Pointing material for screenshots and pages
* start *
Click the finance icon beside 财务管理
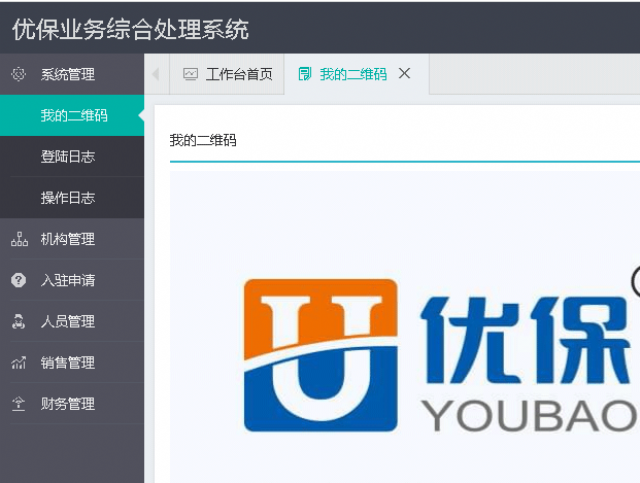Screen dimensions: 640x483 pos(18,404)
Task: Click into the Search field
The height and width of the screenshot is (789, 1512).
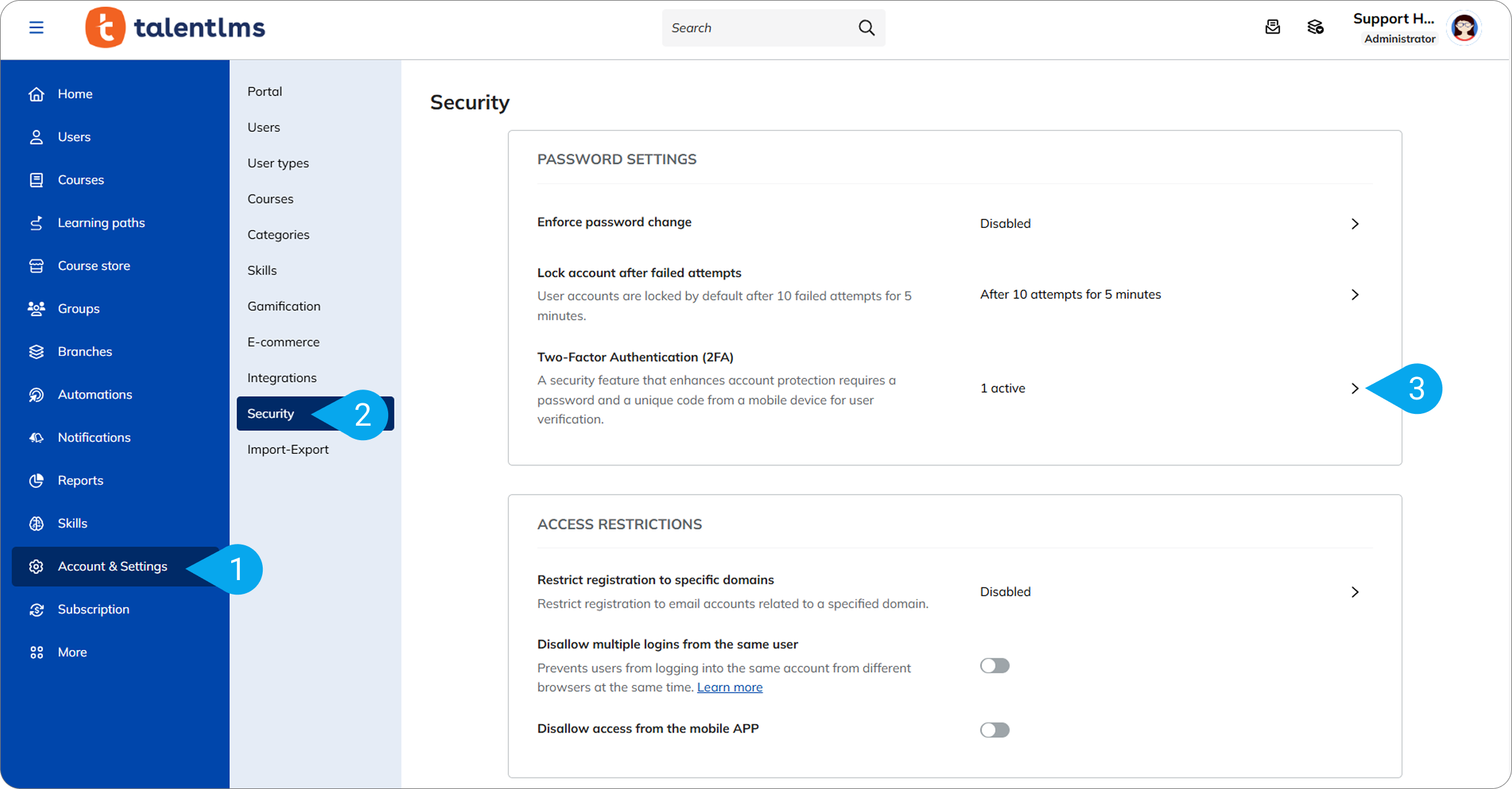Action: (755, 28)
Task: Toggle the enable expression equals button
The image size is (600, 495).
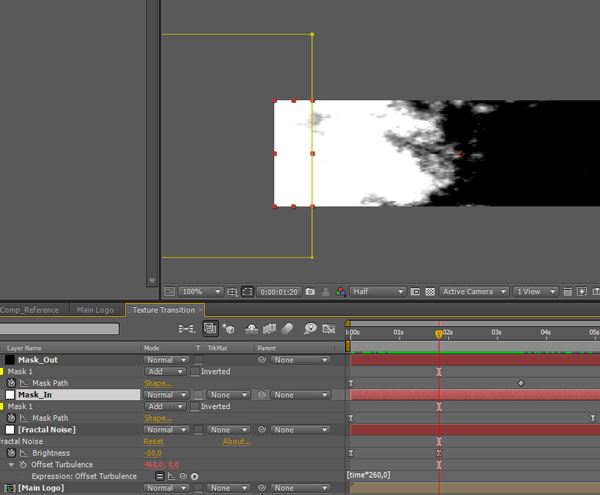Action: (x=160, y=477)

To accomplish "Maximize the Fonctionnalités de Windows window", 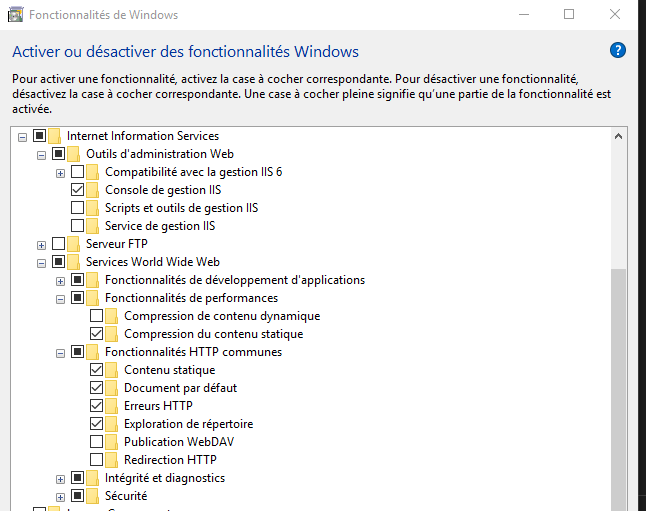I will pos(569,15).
* end *
* start *
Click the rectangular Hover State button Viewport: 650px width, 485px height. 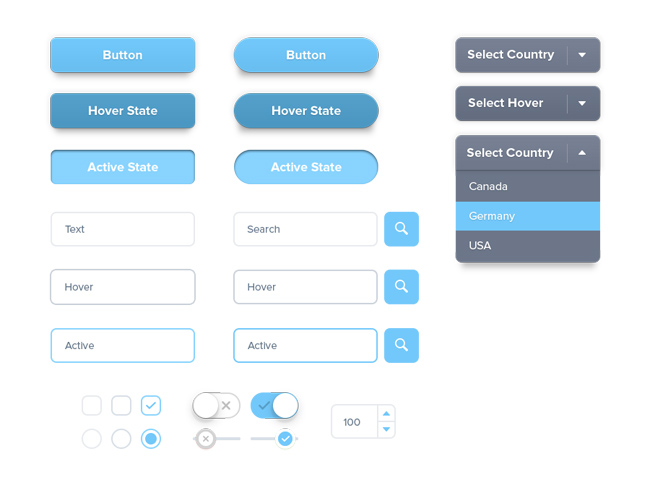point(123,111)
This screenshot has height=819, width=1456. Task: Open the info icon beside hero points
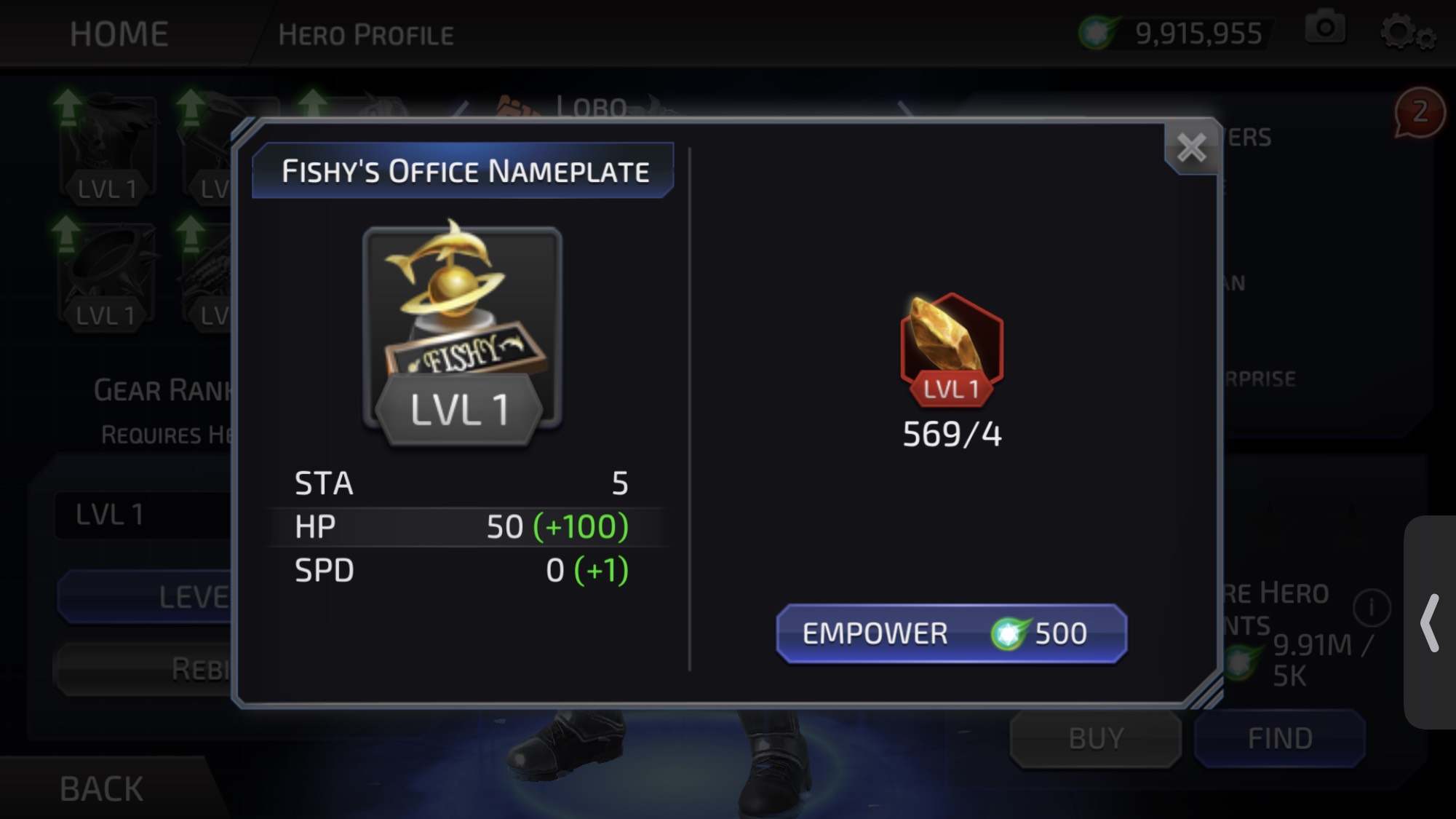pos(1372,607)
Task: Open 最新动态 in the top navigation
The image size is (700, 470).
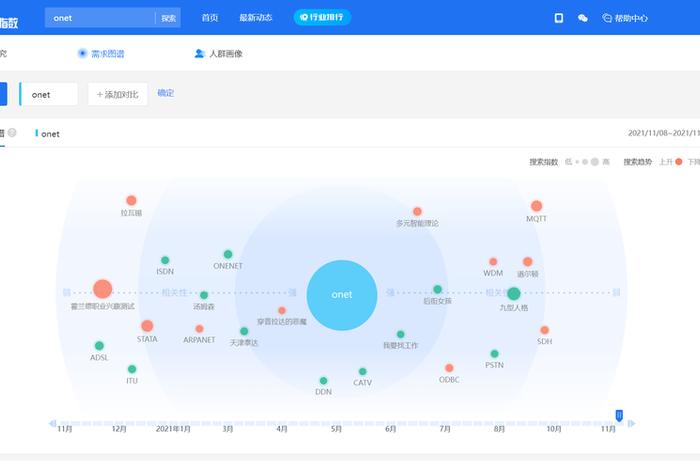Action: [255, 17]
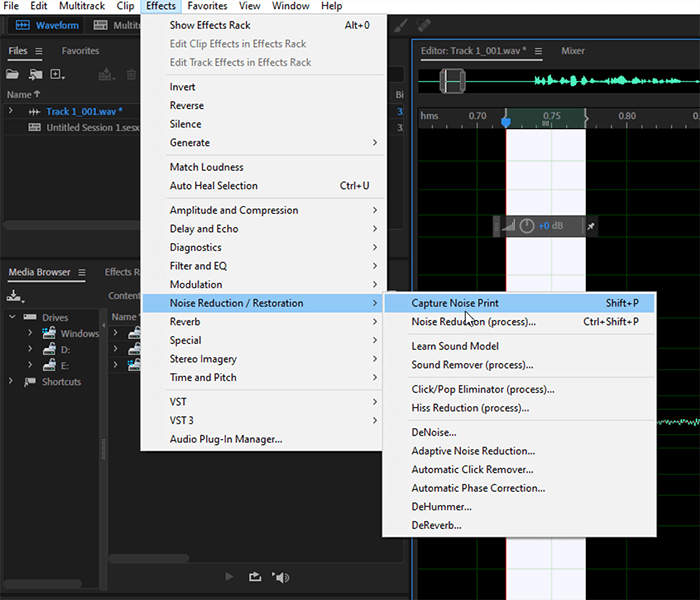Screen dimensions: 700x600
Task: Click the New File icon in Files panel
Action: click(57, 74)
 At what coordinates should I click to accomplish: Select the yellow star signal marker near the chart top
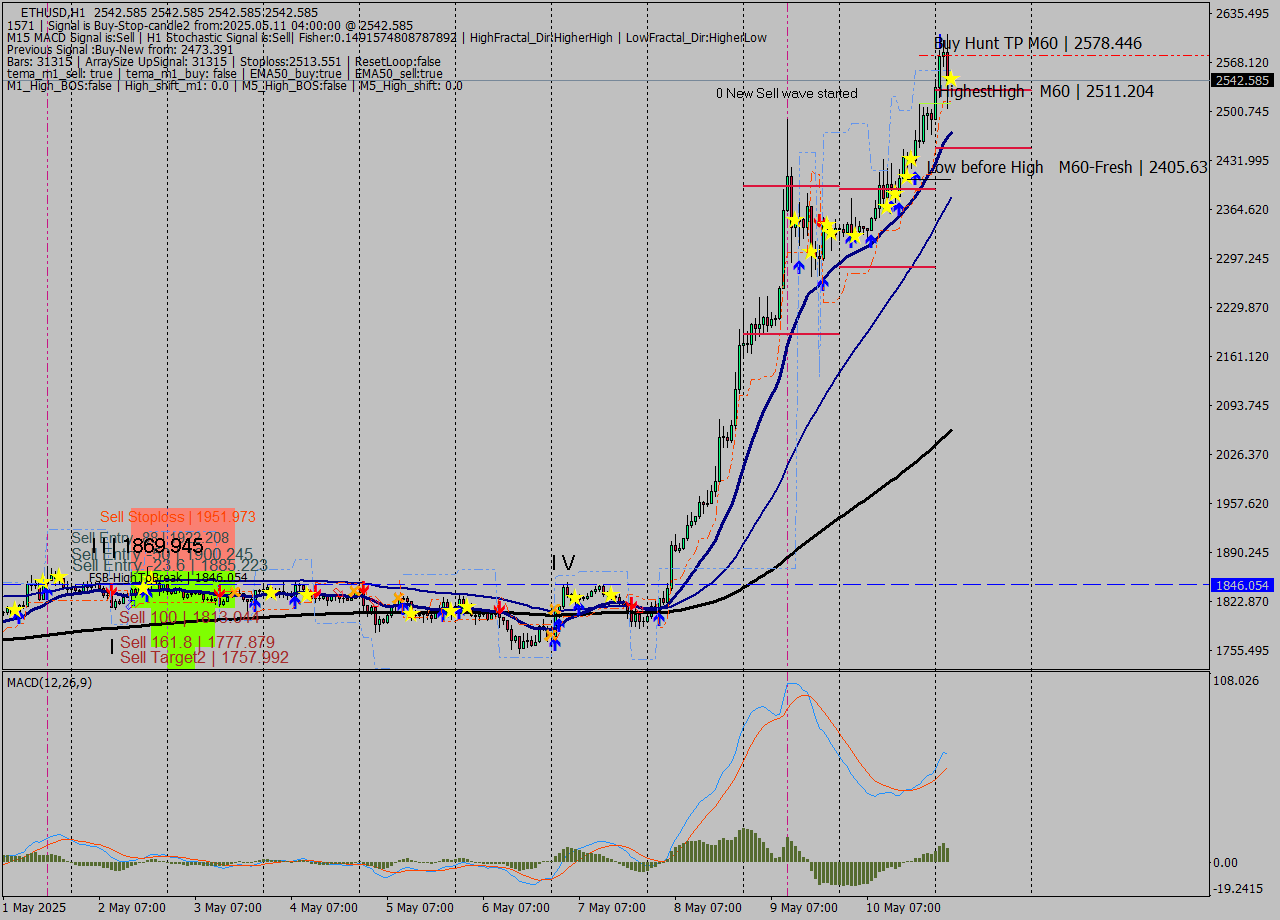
* end *
◆ Task statement ◆
Convert the material between the lines containing "This screenshot has" and "Action: click(57, 74)", inclusive, into a JSON list of strings with one string per line, omitting blank lines. Leave the pictures out of the answer.

◆ Solution to the problem ◆
[
  "This screenshot has height=819, width=1456. Task: Open the info icon beside hero points",
  "pos(1372,607)",
  "Task: Open 最新动态 in the top navigation",
  "The image size is (700, 470).",
  "Action: [255, 17]",
  "Screen dimensions: 700x600",
  "Task: Click the New File icon in Files panel",
  "Action: click(57, 74)"
]